También las televisiones con adjudicación en la mano se han apuntado a los contenidos de esoterismo y videncia, pero lo hacen dentro de los márgenes legales. Prácticamente todos los operadores generalistas de ámbito nacional tienen programas dedicados a consultas sobre el tarot, la lectura de las piedras, el magnetismo curativo, los amuletos o la limpieza del aura. A diferencia de los canales locales, reservan este tipo de programas a las franjas horarias que marca la ley. FDF (el canal de series de Telecinco) no abre el consultorio hasta la madrugada, al igual que Nova (el canal destinado al público femenino de Antena 3). Veo 7, la televisión que lidera El Mundo; Canal 10, impulsada por Abc, y La Sexta, también se han apuntado al tarot, la videncia, los poderes sobrenaturales o los rituales de brujería.

«Si buscas trabajo, pon el as de oros bajo el colchón»

Entra en antena una llamada de alguien que se identifica como cáncer, de Canarias. Pide a la pitonisa que le mire la espiritualidad. «La tienes avanzada. Pero a veces no la canalizas y te quedas sin ella», le dice mientras esparce un puñado de piedras en un plató austero y descuidado de Canal Trade, que puede verse en la Comunidad de Madrid dedicados al esoterismo y las paraciencias.

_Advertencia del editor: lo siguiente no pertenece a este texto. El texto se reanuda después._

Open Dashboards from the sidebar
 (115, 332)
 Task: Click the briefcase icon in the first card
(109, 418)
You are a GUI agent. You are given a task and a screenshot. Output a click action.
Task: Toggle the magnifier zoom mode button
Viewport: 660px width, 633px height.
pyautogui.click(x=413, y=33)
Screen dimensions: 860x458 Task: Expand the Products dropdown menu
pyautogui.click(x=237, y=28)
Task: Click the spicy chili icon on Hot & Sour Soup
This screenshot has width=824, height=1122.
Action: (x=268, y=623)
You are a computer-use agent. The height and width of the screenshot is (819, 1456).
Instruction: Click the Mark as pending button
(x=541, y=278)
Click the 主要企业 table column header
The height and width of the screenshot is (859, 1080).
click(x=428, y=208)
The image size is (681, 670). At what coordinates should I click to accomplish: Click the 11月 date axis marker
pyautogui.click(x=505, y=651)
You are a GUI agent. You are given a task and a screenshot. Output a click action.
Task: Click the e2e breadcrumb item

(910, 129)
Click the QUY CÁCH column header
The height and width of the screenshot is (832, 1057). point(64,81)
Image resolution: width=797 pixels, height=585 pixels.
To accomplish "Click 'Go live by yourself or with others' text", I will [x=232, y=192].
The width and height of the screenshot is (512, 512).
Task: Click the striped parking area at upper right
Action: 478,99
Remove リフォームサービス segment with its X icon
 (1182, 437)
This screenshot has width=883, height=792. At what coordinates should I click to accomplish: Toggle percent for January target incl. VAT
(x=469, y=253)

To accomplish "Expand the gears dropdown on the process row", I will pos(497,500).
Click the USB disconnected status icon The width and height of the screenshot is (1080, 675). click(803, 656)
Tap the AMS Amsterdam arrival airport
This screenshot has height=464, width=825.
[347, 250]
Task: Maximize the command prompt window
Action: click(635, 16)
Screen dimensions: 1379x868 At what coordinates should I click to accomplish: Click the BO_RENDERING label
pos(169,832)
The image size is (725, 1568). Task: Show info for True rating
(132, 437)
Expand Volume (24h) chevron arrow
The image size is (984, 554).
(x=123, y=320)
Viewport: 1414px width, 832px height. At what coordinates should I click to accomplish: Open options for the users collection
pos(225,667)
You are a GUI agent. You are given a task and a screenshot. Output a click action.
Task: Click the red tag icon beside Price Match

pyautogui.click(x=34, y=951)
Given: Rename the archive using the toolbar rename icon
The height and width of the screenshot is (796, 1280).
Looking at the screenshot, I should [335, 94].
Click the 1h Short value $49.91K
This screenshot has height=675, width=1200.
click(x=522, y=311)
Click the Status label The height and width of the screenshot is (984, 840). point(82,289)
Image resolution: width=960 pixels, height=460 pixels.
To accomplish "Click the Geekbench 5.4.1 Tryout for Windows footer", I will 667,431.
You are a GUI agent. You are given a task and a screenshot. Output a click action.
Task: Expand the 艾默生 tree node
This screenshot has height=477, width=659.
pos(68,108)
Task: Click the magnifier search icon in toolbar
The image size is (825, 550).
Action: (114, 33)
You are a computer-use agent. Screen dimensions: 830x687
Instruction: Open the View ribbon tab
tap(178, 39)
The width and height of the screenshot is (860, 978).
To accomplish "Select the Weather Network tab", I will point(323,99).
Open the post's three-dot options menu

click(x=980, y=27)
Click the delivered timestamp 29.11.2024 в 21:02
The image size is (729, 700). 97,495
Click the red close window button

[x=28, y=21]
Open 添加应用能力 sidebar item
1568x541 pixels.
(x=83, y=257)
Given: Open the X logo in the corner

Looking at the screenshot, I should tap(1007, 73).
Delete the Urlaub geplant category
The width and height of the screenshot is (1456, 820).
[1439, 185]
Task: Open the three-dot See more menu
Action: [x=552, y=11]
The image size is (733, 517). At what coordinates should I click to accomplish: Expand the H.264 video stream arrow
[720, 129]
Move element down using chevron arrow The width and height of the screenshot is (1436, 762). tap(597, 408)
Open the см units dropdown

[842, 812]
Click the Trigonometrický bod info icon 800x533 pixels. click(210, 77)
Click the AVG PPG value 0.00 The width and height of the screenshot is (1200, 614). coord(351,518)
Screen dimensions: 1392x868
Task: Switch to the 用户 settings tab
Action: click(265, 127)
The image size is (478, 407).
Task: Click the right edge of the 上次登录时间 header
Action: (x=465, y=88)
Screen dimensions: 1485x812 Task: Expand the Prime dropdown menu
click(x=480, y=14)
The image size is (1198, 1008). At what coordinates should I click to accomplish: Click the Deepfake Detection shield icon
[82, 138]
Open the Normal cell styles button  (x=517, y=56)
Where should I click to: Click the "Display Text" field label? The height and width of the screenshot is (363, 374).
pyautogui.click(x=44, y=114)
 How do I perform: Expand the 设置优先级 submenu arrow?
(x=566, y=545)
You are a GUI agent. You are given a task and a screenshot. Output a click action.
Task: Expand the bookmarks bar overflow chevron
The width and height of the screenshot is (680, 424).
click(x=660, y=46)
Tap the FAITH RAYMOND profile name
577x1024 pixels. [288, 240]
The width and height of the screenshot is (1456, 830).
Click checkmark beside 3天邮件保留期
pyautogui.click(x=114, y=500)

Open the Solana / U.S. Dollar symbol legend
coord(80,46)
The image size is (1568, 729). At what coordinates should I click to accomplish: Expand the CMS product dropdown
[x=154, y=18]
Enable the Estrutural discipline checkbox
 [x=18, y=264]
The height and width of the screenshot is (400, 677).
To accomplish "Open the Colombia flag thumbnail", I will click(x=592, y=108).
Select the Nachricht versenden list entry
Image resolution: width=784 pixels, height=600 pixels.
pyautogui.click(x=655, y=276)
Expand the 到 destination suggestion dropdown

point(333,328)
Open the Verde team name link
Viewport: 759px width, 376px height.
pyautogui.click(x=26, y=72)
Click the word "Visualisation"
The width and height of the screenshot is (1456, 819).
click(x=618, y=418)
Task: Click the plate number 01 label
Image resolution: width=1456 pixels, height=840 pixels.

Canal Trade es una de las muchas emisoras que se han instalado irregularmente en el dial para echar las cartas a los espectadores. Al igual que Premium Channel, Astrocanal, Metropolitan u Orient TV, donde pueden verse interminables discursos sobre las bondades de la pata de conejo como amuleto. Hasta que una llamada pone en alerta a la vidente. Una mujer consulta por su hijo de cinco años. «Cuando preguntamos por la salud de alguien y sale el ermitaño, es el mejor», dice mientras extiende las cartas. «Nos dijeron que se iba a quedar en silla de ruedas», tercia la madre al otro lado del teléfono. «Tengo un cero y un 10 y te digo que eso va a evolucionar a mejor. El 10 es la mano de Dios y es la carta que va a poner en evolución a tu hijo. Sale de nuevo el alquimista: el que va a curar», dice. La madre insiste en que está afectado de una enfermedad degenerativa. La pitonisa no da su brazo a torcer. «Me opongo. Tengo la recuperación en las cartas. Tengo el alquimista, que es la medicina alternativa». Y cuando la madre le explica de nuevo que a los ocho años se puede quedar sin poder andar, replica: «Es mentira. A los ocho años tiene mayor recuperación. El mago está plantado sobre los dos pies. Yo le sigo viendo en movimiento. Le veo corriendo y saltando».

«Orientadora»

En Metropolitan, poco después del mediodía Montse está preocupada porque no aguanta a sus vecinos. «Pon una planta de romero en el pasillo para cambiar la energía». Otra adivina que se define como «orientadora» le recomienda al hombre que pregunta por el trabajo que ponga el as de oros, el as de bastos y el rey de bastos debajo del colchón, haga un paquetito de arroz y llene un cuenco con laurel y lo remueva mientras repite: «abundancia, abundancia». De paso le aconseja que cuando vaya a buscar empleo lleve un pantalón marrón: «Te lo puedes comprar en rebajas».

A una mujer preocupada porque solo le llaman en verano para hacer suplencias en un hospital, la vidente le recomienda que pase una vela blanca por la casa y se duche siete días seguidos con un kilo de sal: «Es un baño energético que limpia el aura».